For those who care about the Why, I will try to provide some elements without delving too deep into the multiple layers of frustration and unrelated motives for my general disinterest toward WordPress at the moment:
Recently, Skippy summed-up quite nicely the building frustration in the WP community. Mine has been growing along a similar path and, after voicing my concerns a few times last year, I eventually decided to save me the time and energy and silently started shifting out most of my WP-related activities. Like Skippy, I take issues with the way WP development is “managed”, I also have serious concerns about the increased melting of public open-source code with semi-private interests, as reflected by the blatantly commercial marketing strategies of recent releases. Don’t get me wrong: I am not one of those open-source zealots who considers it a crime for software authors to make a dime off their work, I just do not like the way it’s done here.
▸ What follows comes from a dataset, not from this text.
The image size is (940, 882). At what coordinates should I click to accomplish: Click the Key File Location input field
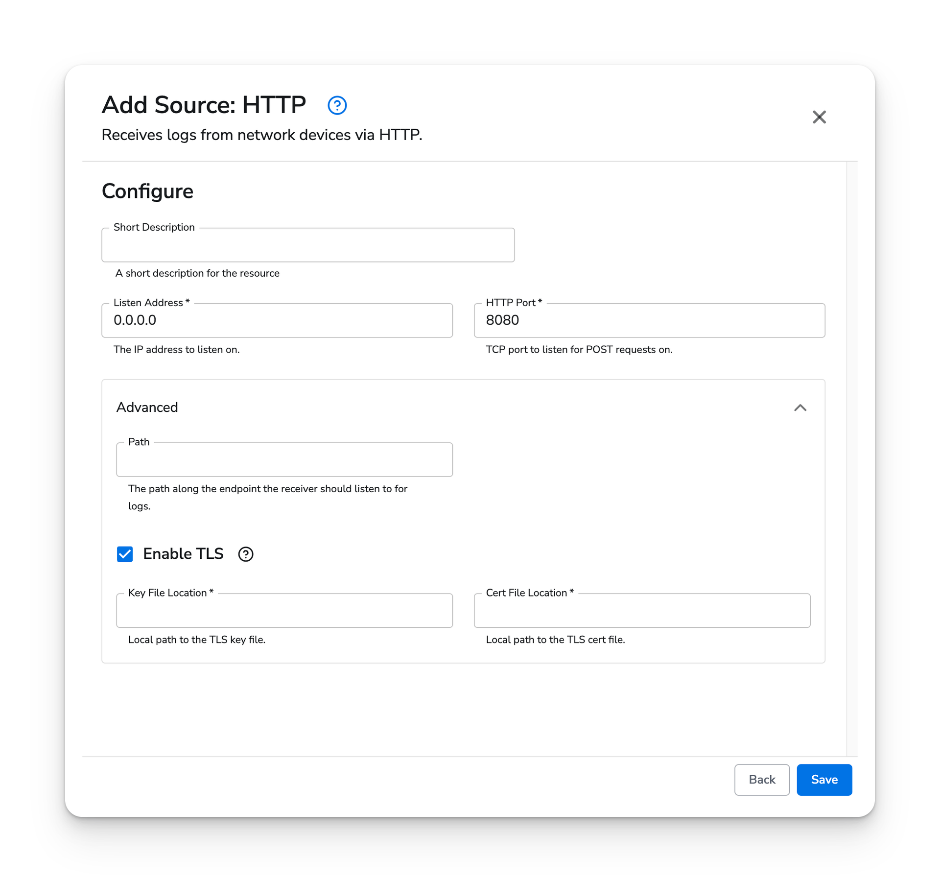284,609
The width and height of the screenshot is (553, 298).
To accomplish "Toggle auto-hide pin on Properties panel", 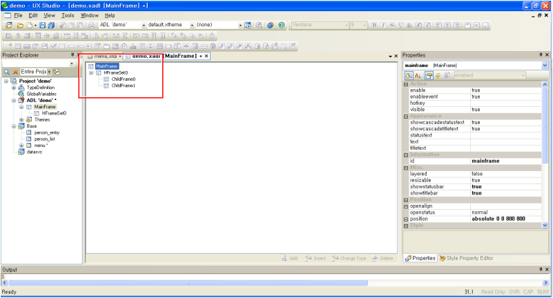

On a wider scale, I guess I am getting tired of the whole “Web 2.0” micro-bubble, the underwhelmingly banal concepts it rests on and the mix of greed and naive enthusiasm that propels it. I was there the first time around, and believe me: little else of durable value was invented during that era beside the Skyy & Red Bull cocktail. Oh, I’m sure a few people will manage to make some cash this time too, and I certainly wish them all the success they deserve. But I see little reason contributing my time graciously to help selling Automattic to Yahoo or some other acquisition-hungry greying Bay Area corporation, which is what developing for WordPress increasingly felt like, as of late.
Please do not panic (and do not listen to the well-meaning people that might be inclined to tell you otherwise): I am not dropping Spam Karma nor wp-plugins.net any time soon. I will keep doing as I have over the past few months: maintain and improve as mandatory, without any sort of long term planning (in the positive or the negative) as long as things remain stable. If push comes to shove and I really have to make a decision, I will at the very least ensure that the legacy of these projects is maintained, and you will long be blogging on neuro-quantic interfaces before you have to worry about alternative ways to ward comment spam off your blog. If anything, I have no intention to stop my blogging, and WP remains, at the moment, the best option for my needs, so you can find reassurance in my own necessities.
As for other tentative projects of the past (WPPM, minor WP plugins etc.), I am saddened to say that the chances of resuscitation are inching closer to zero with each passing day. I have toyed with miscellaneous new ideas (including starting the new blogging platform of my dreams from scratch), but decided that, in the end, this wasn’t the direction I wanted to take with my time. Sure, I have to refrain an impulse to start coding, each time I pass the now-defunct one-click install FAQ, but really, it’s all for the best. Of course, if some generous benefactor shows up with $3,000 in cash and asks to see the most kick-ass WPPM 2 s/he’s ever seen, I won’t be difficult to convince (I’m a fairly venal ilk of genius these days), barring that unlikely event, we shall say new coding adventures will be kept for brighter days and a very distant hypothetical future.